* Belge Bölümü *
Bankalarla bahçıvanlar

Tilda LEVİ Köşe Yazısı
14 Ağustos 2013 Çarşamba

Şeker Bayramı tatili de bir çırpıda bitiverdi. Kimileri dinlendi, kimileri yoruldu. Gençler Alaçatı, Çeşme ve Bodrum’a gitmeyi yeğlerken, bazı üst yaş grupları Yunan Adaları’nı istila etti.

Öte yandan Heybeli ve Burgaz ‘köy’ olma avantajını yaşarken, Büyükada ile Kınalı tek kelime ile dışarıdan gelen yerli/yabancı turistlerin akınına uğradı. Birkaç senedir çok gerekmedikçe hafta sonları çarşıya inmiyoruz, ancak bazen de gerekiyor. Geçtiğimiz hafta sonu bayram tatilinde coğrafya derslerinde çok sıkıcı gelen Gobi ve Taklamakan Çölleri’ndeki kum fırtınalarını anımsadım. Ada’ya gelenler öylesine kalabalıktılar ki, ezilmekten korkabilirdiniz. Bir kısım ordu halinde yukarı doğru giderken, diğer bir güruh aşağı iniyordu. Kalabalığın içinde elinde yarı akmış dondurma külahı ile haykıran çocuklar, Gobi Çölü’ndeki kum taneleri kadar çoktular. Gobi’ye iki yılda bir yağmur yağarmış. Maalesef o da bayram günlerine denk gelmedi.

* Çözülecek Problemler *
• A. Bayram tatili üzerine köşe yazısına göre Gobi Çölü'ne kaç yılda bir yağmur yağarmış?
• B. Bayram tatili üzerine köşe yazısından bir bölümü yeniden yazın: "Öte yandan Heybeli" sözcüklerinin geçtiği yerden başlayın, "günlerine denk gelmedi." sözcüklerinden sonra durun.
• C. Bayram tatilindeki ada kalabalığını anlatan köşe yazısını, gösterilen son cümleden sonra devam ettirin.
Girdilerin bu köşe yazısıyla hiçbir ilgisi yoktur.

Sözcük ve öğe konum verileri
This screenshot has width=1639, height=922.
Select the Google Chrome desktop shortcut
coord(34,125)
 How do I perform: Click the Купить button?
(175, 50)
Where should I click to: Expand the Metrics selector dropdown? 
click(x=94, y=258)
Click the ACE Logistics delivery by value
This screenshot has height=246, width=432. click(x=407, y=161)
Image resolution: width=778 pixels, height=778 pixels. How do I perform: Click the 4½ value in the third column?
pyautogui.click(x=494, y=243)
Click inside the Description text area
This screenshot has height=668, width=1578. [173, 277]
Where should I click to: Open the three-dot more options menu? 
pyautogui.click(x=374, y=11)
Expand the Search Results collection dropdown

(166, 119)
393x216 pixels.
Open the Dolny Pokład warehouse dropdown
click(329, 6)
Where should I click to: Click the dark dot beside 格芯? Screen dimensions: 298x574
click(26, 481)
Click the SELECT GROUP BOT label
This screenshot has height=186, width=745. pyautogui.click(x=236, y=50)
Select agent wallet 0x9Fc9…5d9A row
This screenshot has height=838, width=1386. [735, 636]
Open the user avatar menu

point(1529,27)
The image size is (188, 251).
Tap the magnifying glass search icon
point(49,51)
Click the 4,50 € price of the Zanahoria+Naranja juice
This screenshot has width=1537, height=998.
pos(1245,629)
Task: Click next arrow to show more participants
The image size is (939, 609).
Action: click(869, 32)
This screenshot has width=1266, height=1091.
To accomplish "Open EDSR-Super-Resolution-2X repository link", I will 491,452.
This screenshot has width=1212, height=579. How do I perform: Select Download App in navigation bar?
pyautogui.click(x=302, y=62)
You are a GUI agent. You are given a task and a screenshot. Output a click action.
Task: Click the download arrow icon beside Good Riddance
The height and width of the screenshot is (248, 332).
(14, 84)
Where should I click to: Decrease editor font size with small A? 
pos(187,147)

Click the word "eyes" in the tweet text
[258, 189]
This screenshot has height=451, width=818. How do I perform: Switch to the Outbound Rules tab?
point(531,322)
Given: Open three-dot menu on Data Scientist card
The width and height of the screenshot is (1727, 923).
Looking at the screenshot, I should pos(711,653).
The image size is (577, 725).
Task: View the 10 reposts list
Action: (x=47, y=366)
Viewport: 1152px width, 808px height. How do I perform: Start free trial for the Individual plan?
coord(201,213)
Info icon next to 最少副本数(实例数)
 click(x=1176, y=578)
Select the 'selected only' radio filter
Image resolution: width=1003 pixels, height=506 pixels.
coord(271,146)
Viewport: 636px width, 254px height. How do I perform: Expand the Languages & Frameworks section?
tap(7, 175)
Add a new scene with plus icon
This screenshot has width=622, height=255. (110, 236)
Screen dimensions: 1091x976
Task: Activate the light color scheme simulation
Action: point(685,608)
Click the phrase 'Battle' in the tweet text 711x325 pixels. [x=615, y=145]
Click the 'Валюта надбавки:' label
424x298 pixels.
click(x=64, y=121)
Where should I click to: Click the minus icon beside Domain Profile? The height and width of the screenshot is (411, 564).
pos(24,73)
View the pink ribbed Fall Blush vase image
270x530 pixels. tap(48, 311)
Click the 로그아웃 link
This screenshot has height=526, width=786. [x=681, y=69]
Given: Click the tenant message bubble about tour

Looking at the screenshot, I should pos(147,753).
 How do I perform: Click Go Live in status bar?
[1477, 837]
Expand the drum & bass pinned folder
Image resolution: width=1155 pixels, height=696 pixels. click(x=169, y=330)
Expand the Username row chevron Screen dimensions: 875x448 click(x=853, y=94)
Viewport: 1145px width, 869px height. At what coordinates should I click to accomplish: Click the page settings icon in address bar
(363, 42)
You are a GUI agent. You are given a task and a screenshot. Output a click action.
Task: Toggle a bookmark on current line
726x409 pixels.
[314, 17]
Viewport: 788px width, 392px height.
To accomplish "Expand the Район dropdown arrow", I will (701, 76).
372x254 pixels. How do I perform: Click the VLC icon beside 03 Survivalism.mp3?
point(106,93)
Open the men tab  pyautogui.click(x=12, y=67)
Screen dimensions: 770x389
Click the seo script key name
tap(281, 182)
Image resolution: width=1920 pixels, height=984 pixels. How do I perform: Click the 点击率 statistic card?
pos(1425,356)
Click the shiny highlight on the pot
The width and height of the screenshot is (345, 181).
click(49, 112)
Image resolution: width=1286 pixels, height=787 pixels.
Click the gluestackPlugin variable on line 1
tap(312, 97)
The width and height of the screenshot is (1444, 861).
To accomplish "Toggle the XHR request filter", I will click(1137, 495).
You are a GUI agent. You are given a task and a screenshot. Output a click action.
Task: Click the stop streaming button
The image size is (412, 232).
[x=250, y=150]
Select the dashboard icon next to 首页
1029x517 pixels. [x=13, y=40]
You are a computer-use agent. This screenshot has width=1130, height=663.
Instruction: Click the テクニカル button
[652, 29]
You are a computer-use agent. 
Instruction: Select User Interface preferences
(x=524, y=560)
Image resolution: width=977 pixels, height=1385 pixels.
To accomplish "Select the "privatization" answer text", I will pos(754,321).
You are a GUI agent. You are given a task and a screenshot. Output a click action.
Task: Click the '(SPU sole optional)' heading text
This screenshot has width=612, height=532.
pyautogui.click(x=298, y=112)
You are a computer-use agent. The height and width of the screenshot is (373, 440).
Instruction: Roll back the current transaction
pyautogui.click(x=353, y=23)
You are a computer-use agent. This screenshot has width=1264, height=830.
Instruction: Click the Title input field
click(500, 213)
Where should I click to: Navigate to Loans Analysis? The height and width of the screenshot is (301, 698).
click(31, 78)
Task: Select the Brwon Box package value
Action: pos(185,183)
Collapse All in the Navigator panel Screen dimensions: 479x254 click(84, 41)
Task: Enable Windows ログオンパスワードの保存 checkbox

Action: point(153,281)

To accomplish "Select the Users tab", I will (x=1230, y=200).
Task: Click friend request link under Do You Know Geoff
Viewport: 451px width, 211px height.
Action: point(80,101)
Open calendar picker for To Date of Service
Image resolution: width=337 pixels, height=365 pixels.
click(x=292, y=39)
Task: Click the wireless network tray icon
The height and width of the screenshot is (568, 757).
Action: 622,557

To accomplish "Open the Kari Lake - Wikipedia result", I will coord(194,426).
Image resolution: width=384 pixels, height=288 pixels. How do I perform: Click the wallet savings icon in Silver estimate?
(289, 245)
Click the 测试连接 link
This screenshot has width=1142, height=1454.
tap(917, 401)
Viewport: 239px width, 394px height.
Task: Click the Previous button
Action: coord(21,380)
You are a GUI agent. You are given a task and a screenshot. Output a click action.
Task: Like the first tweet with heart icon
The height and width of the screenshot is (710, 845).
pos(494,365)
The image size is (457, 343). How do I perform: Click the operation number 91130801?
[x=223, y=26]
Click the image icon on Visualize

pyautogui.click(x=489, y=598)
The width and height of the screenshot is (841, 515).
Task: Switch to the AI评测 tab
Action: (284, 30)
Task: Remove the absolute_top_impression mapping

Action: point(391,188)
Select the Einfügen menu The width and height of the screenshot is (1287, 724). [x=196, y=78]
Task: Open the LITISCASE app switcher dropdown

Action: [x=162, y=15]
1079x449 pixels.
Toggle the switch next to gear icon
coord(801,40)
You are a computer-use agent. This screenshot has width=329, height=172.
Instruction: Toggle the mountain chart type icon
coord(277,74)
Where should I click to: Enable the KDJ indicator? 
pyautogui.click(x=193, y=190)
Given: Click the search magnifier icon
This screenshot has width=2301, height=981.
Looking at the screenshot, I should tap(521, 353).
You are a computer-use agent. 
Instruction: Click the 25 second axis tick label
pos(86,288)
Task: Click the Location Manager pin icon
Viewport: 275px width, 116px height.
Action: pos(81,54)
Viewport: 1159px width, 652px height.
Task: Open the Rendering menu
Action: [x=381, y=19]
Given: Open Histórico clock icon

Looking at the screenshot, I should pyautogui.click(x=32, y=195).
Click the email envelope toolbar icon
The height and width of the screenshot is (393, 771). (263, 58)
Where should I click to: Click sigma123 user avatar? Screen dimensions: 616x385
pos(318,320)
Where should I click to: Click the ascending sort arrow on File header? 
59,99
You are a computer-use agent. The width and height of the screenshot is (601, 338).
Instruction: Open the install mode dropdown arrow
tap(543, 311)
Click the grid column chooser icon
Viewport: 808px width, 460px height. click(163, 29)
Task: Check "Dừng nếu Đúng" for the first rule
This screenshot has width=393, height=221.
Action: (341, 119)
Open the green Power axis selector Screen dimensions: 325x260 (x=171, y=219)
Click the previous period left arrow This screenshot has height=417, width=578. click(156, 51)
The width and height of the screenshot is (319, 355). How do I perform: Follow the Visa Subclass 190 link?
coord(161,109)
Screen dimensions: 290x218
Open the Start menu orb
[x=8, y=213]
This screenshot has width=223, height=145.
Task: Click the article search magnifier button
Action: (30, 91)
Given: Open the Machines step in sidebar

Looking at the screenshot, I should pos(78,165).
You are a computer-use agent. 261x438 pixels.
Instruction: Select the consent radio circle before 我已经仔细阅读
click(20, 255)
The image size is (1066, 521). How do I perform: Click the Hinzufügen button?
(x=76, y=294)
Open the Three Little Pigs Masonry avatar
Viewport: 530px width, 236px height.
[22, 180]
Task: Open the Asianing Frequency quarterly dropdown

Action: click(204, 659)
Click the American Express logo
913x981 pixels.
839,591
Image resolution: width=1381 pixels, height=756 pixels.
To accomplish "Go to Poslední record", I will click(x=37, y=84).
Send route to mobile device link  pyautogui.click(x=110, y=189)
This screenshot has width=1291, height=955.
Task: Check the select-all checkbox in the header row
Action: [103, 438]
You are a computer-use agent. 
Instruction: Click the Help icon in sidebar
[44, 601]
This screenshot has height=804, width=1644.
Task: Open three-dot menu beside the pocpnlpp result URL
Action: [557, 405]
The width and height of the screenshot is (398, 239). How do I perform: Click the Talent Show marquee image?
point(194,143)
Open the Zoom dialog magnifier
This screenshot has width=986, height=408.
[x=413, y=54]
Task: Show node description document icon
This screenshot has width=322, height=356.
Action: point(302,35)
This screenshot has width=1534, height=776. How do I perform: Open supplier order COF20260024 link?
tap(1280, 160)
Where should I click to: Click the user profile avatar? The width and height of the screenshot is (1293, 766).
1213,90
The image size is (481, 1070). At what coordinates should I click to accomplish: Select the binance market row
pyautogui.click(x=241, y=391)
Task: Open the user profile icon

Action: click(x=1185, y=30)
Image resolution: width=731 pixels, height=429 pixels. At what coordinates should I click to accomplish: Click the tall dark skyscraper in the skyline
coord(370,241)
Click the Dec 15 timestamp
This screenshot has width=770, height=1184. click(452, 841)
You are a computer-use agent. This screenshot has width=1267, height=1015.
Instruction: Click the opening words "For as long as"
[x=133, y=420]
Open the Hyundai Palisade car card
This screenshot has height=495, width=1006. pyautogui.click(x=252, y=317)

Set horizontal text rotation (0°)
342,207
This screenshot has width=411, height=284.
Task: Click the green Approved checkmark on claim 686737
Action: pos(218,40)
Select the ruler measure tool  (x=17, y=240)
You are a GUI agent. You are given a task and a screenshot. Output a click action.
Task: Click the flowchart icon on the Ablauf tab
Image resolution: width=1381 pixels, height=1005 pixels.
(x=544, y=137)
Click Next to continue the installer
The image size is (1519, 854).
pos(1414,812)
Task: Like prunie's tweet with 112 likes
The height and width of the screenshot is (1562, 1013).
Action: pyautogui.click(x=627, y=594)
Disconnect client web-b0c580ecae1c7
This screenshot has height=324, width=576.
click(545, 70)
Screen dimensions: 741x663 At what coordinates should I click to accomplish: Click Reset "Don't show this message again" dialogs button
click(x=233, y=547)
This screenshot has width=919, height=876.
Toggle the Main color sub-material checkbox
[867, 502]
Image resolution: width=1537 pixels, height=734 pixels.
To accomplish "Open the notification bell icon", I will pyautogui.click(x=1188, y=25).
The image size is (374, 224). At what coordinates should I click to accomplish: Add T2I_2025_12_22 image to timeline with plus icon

* Alıştırma Sonuçları *
• A. İki yılda bir.

• B.
Öte yandan Heybeli ve Burgaz ‘köy’ olma avantajını yaşarken, Büyükada ile Kınalı tek kelime ile dışarıdan gelen yerli/yabancı turistlerin akınına uğradı. Birkaç senedir çok gerekmedikçe hafta sonları çarşıya inmiyoruz, ancak bazen de gerekiyor. Geçtiğimiz hafta sonu bayram tatilinde coğrafya derslerinde çok sıkıcı gelen Gobi ve Taklamakan Çölleri’ndeki kum fırtınalarını anımsadım. Ada’ya gelenler öylesine kalabalıktılar ki, ezilmekten korkabilirdiniz. Bir kısım ordu halinde yukarı doğru giderken, diğer bir güruh aşağı iniyordu. Kalabalığın içinde elinde yarı akmış dondurma külahı ile haykıran çocuklar, Gobi Çölü’ndeki kum taneleri kadar çoktular. Gobi’ye iki yılda bir yağmur yağarmış. Maalesef o da bayram günlerine denk gelmedi.

• C.
Öte yandan, olaya Ada’yı ziyaret edenlerin gözünden baktığımda onlar için de üzülüyorum. O kadar yanlış yönlendirilmişler ki. Maltepe vs.’den motor kaldırmakla olmuyor. Vatandaş şaşkın, sahiller tıklım tıklım. Plaja gidiyor ama pahalı geliyor, çoluk çocuk geri dönüyorlar. Fayton desen, tarife malum. Perişan bir vaziyette, gölge buldukları ilk çimen üstüne oturup, onca yoldan taşıdıkları yemeklerini yiyorlar. Denize giremeden de geri dönüyorlar. Çoğu kez, gelen bir daha gelmiyor. Ama herkes bu deneyimi bir kez de olsa yaşıyor. ‘İstanbul’un incisi: Adalar’ sloganı, sanki doğru anlamda kullanılmıyor.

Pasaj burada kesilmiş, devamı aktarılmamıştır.